§ **Task to carry out**:
Set down exact lines only, from the line with "Task: Open the" through the last line of the material below, with every picture left out.
# # #
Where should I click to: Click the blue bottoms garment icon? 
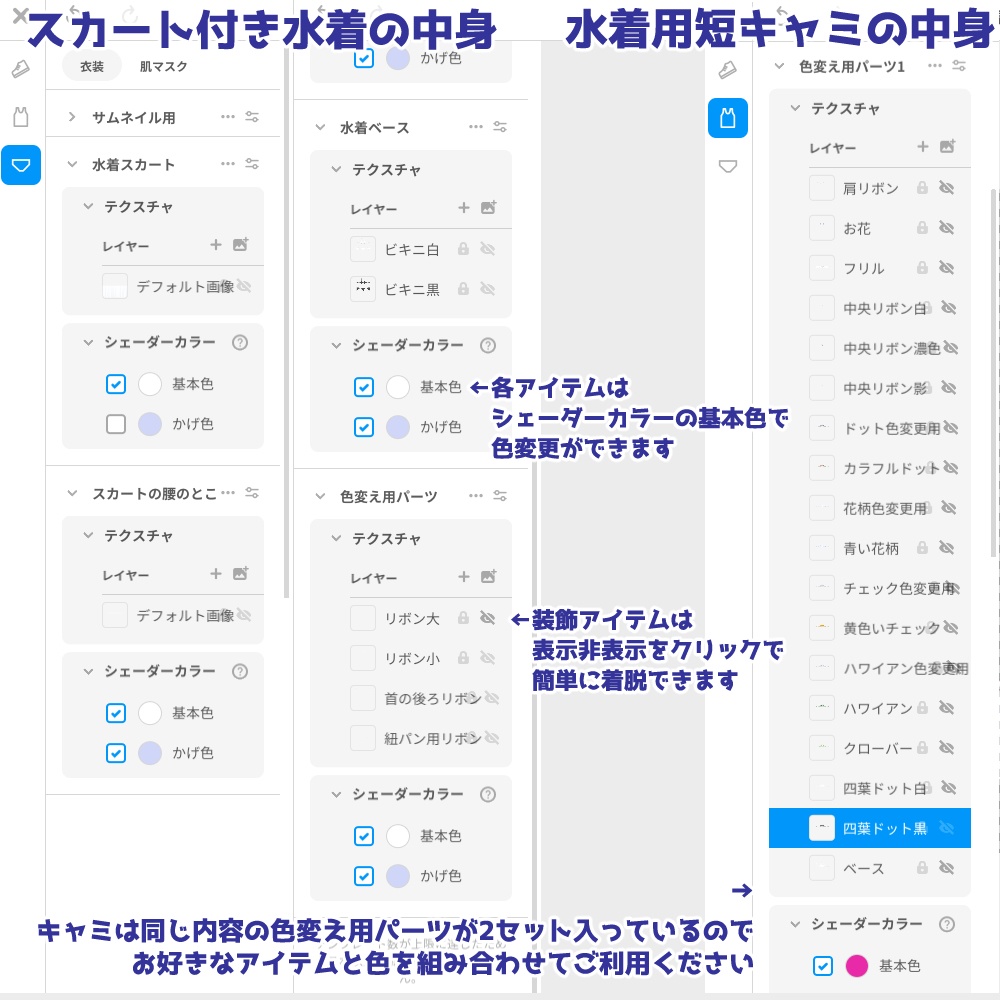click(21, 165)
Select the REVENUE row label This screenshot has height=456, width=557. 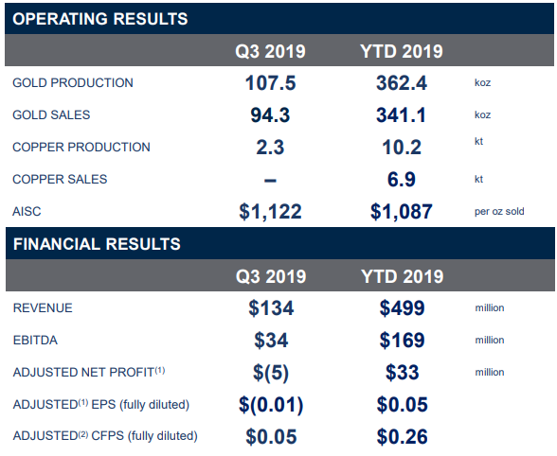coord(43,308)
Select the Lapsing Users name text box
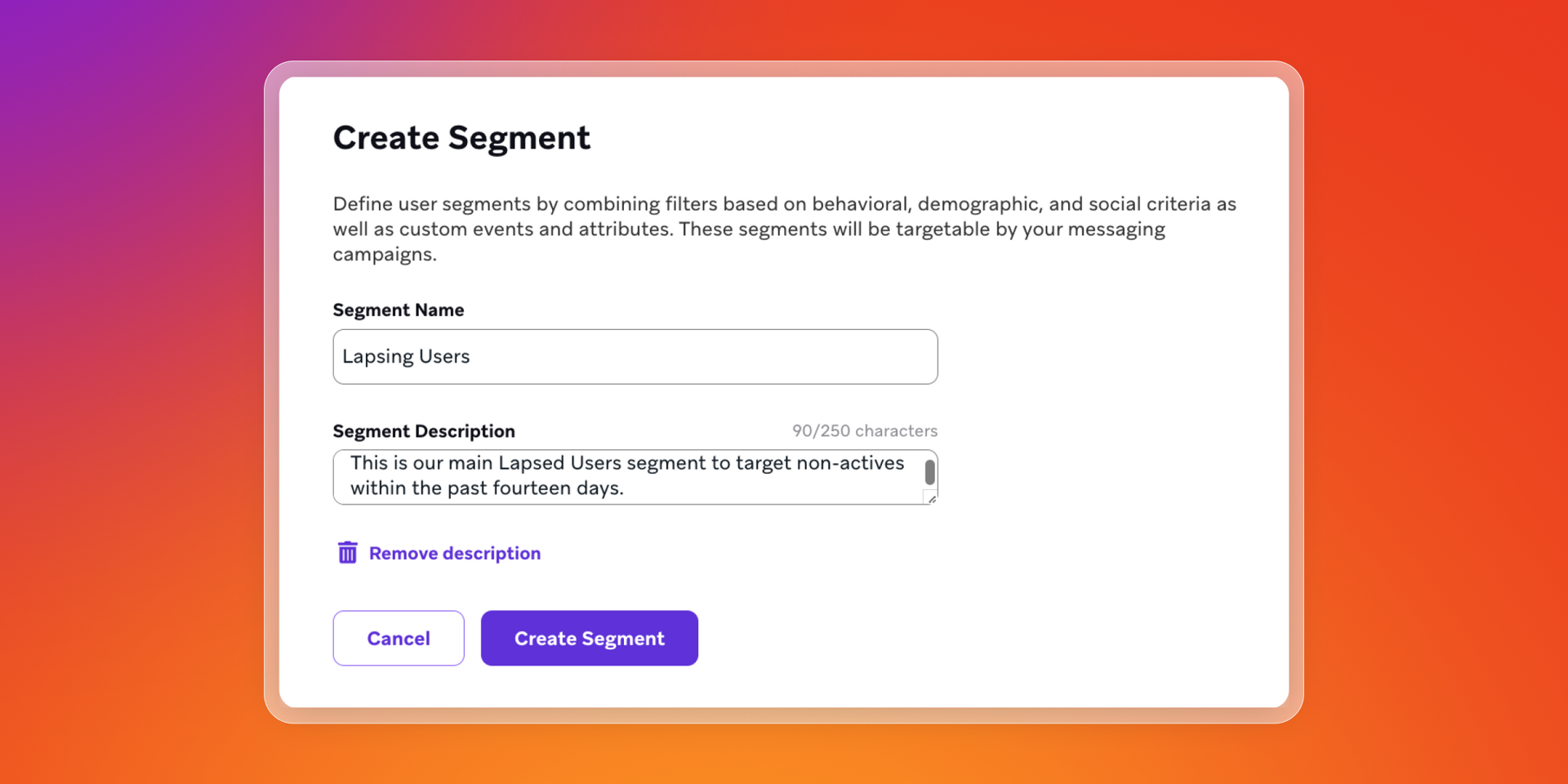This screenshot has width=1568, height=784. coord(635,356)
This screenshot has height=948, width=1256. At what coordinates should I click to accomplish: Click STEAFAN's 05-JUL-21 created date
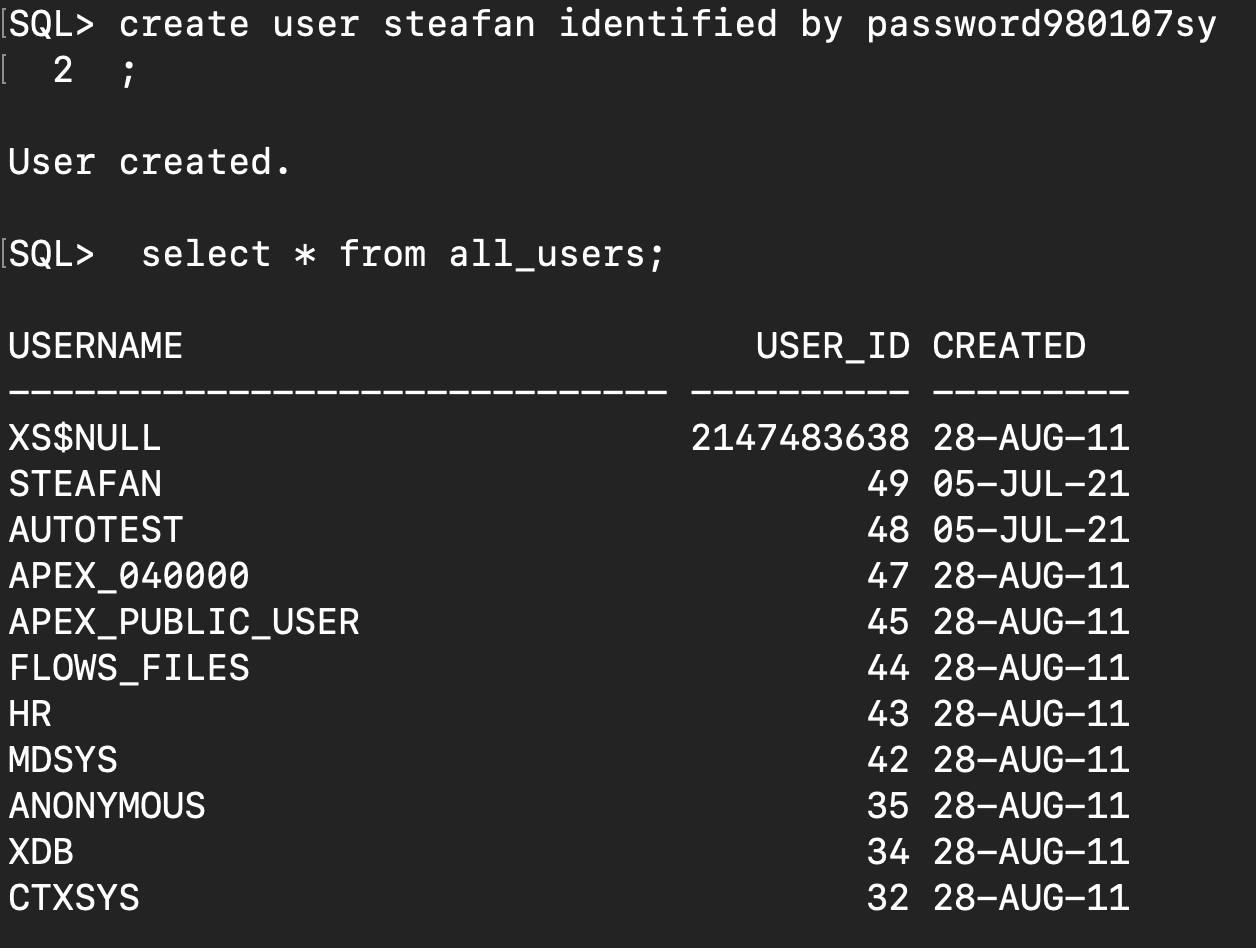(1031, 484)
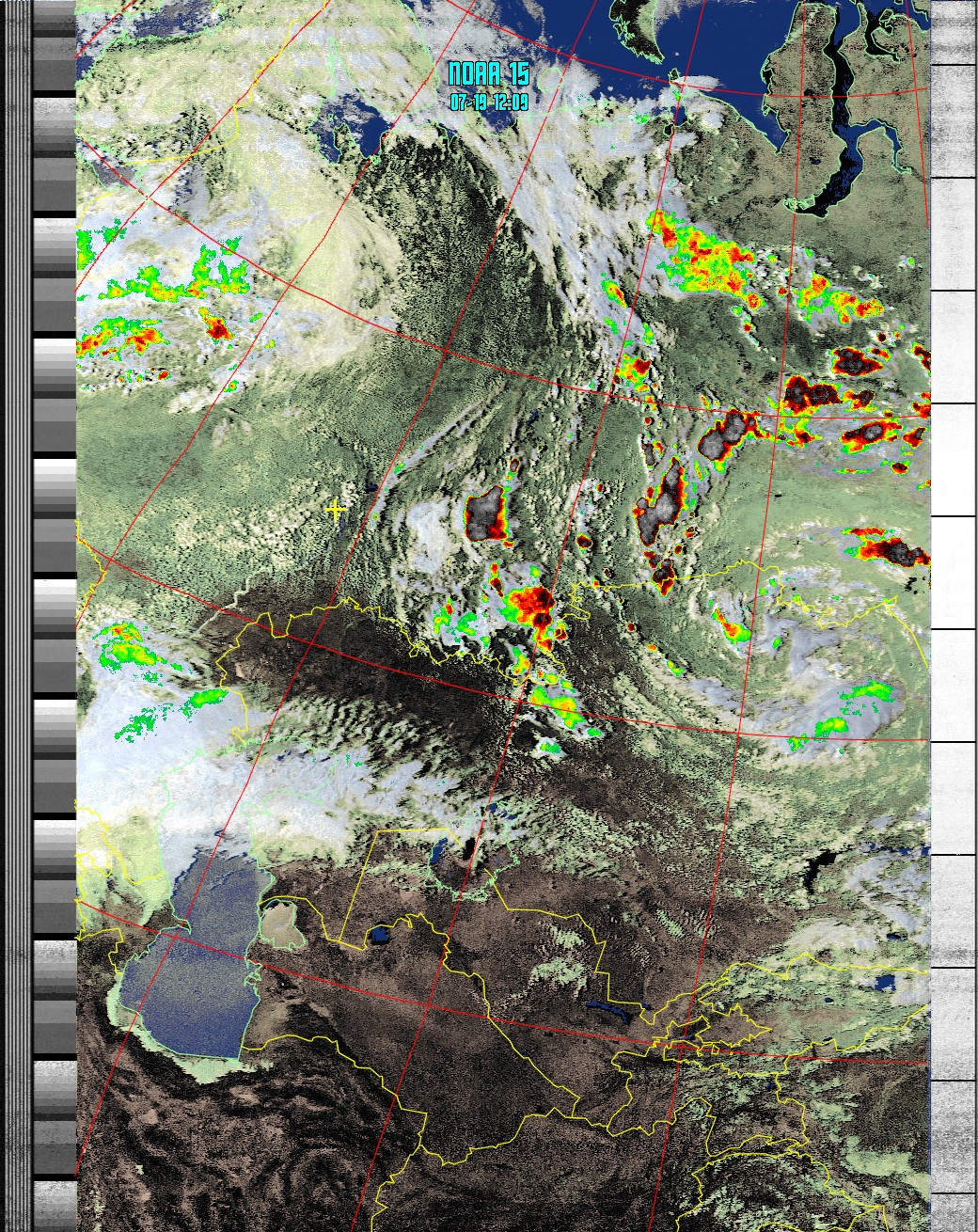Click the NOAA 15 title text

coord(488,74)
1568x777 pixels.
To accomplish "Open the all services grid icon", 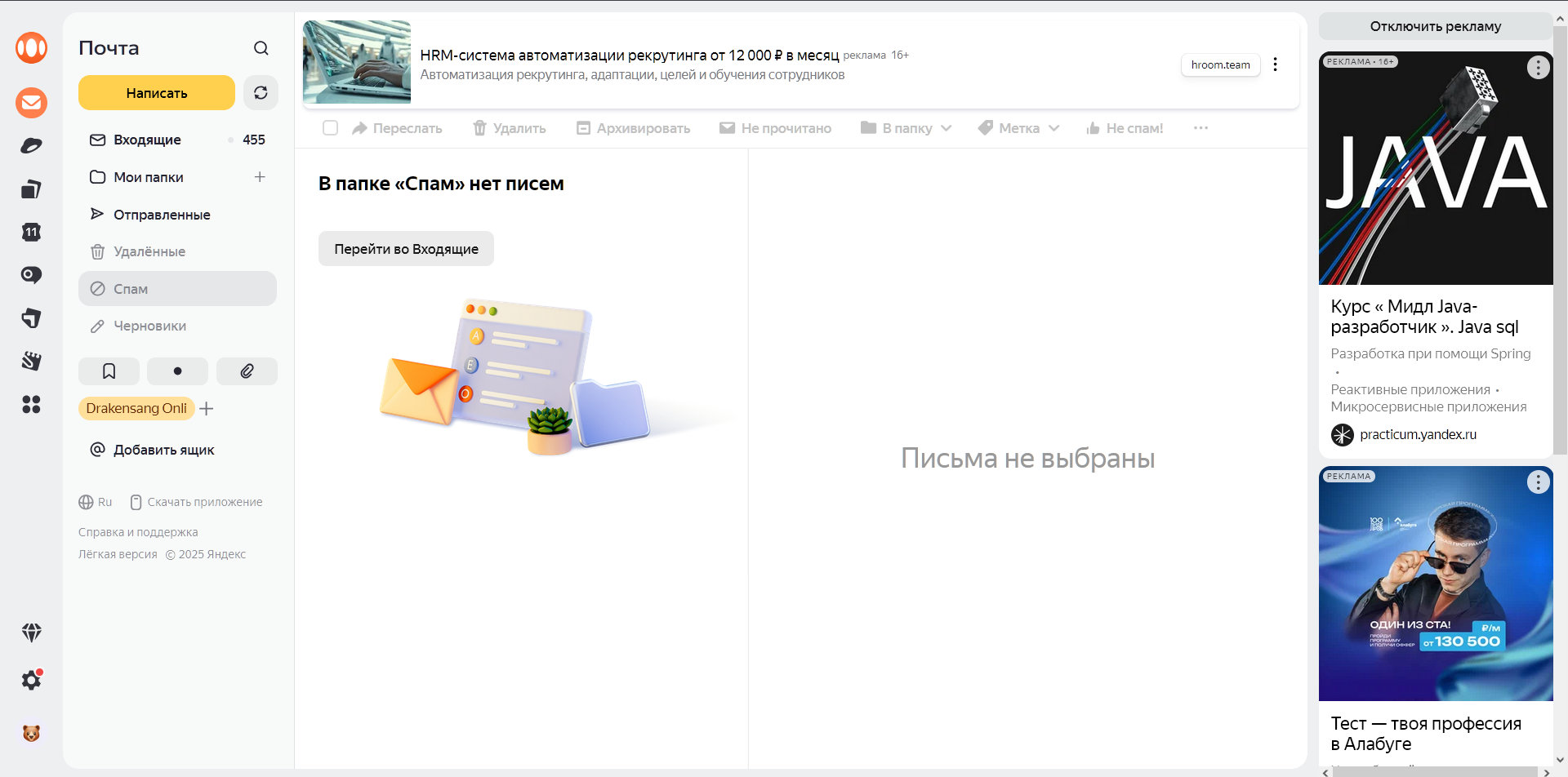I will 31,405.
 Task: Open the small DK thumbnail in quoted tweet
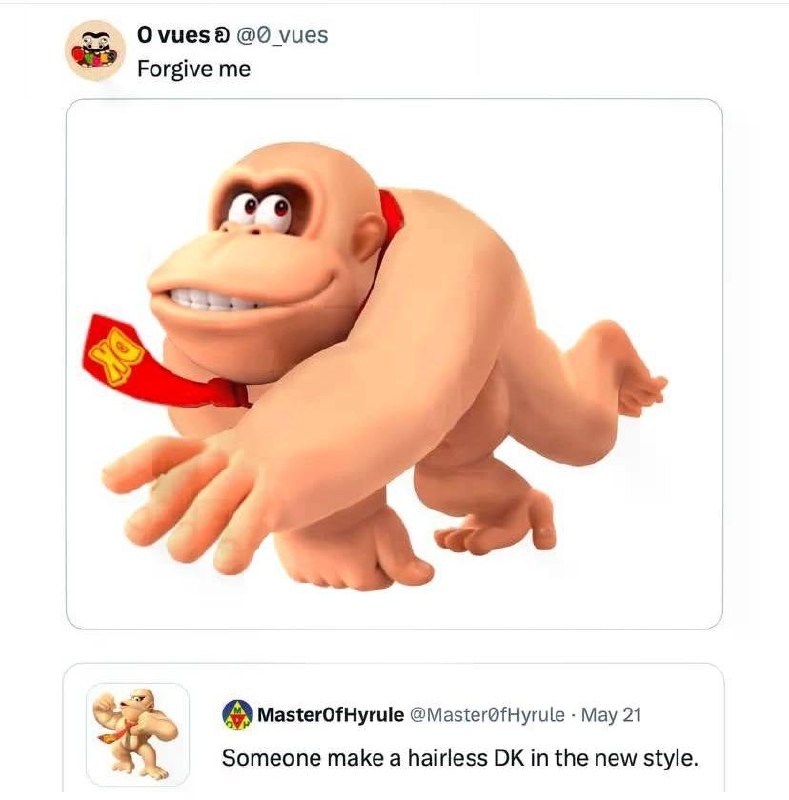(x=138, y=735)
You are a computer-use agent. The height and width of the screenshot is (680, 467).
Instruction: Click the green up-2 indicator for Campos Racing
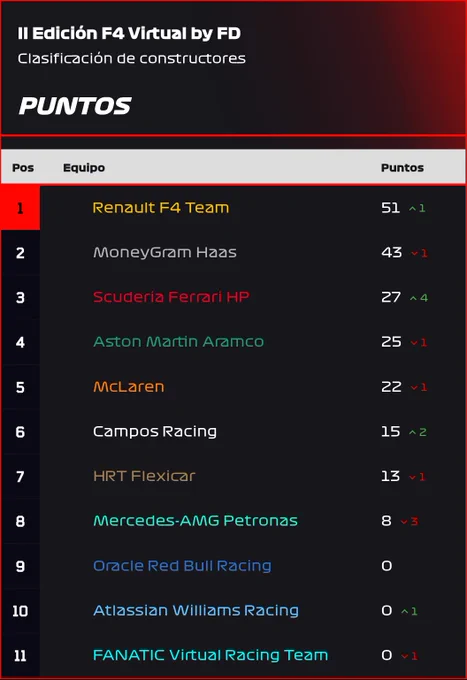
# # #
§ **Output for this exercise**:
 Task: Open the small DK thumbnail in quoted tweet
(x=138, y=735)
You are a computer-use agent. The height and width of the screenshot is (680, 467).
Instruction: Click the green up-2 indicator for Campos Racing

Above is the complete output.